Mitchell’s Nantucket world was a seaside one, where time and direction were measured in the stars. As she grew up, she too looked to them – looked up, and found a comet, and then another one.
That first comet, named "Miss Mitchell's Comet,” won her fame – and gold prizes from King Frederick VI of Denmark. In the years following, she became the first female member of the American Academy of Arts and Sciences and the American Association for the Advancement of Sciences. She then went on, in 1865, to become a professor of astronomy at Vassar College, as well as the director of the Vassar College Observatory.

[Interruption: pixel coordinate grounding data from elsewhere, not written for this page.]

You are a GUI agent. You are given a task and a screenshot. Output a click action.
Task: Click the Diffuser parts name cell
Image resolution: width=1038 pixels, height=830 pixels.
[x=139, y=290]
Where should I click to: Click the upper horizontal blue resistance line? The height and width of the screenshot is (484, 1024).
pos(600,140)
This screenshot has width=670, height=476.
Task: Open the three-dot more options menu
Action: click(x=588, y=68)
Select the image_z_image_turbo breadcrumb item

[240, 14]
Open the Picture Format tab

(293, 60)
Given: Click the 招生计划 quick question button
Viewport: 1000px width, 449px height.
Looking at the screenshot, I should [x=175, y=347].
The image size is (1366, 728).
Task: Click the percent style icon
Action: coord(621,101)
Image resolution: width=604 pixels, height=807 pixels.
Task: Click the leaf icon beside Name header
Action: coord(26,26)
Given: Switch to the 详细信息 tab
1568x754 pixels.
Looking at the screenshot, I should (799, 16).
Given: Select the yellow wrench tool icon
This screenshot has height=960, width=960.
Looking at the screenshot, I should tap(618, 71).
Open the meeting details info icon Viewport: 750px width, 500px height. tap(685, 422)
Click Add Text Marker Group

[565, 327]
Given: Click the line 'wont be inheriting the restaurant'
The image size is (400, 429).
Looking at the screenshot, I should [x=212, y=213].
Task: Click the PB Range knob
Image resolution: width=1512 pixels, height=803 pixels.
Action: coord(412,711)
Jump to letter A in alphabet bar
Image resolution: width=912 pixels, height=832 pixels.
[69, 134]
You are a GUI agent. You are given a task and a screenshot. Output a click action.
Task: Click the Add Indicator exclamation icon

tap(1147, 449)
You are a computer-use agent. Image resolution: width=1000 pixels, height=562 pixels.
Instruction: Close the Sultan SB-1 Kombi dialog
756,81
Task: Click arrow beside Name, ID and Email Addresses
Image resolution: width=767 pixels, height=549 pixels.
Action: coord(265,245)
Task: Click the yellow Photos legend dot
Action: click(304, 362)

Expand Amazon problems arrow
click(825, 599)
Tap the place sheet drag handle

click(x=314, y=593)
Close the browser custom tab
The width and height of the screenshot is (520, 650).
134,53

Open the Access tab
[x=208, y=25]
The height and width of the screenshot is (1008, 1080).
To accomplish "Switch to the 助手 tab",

Throughout those years, Mitchell was a major participant in the women’s suffragist movement – women would not get the right to vote in the United States until about 30 years after her death. In 1881, a profile in The Boston Herald called her “one of the practical advocates of women’s rights, showing in her work and life what a woman can do.” She was, that profile said, a women full of – and not afraid to show – a kind of fierce determination that had long been associated with men and deemed unattractive on a woman: when an apple tree obstructed her view at her Vassar observatory, she ordered it cut down. And then "continued and closed her work with great satisfaction."
And that determination, that commitment to hard work, was what she hoped to inspire in her young students. In 1890, an obituary in the New York Times wrote that “her advice to young people was never to repine, never to long for the impossible, but got to work and make the best of the opportunity offered.” Do that, and, maybe, its possible to reach the stars.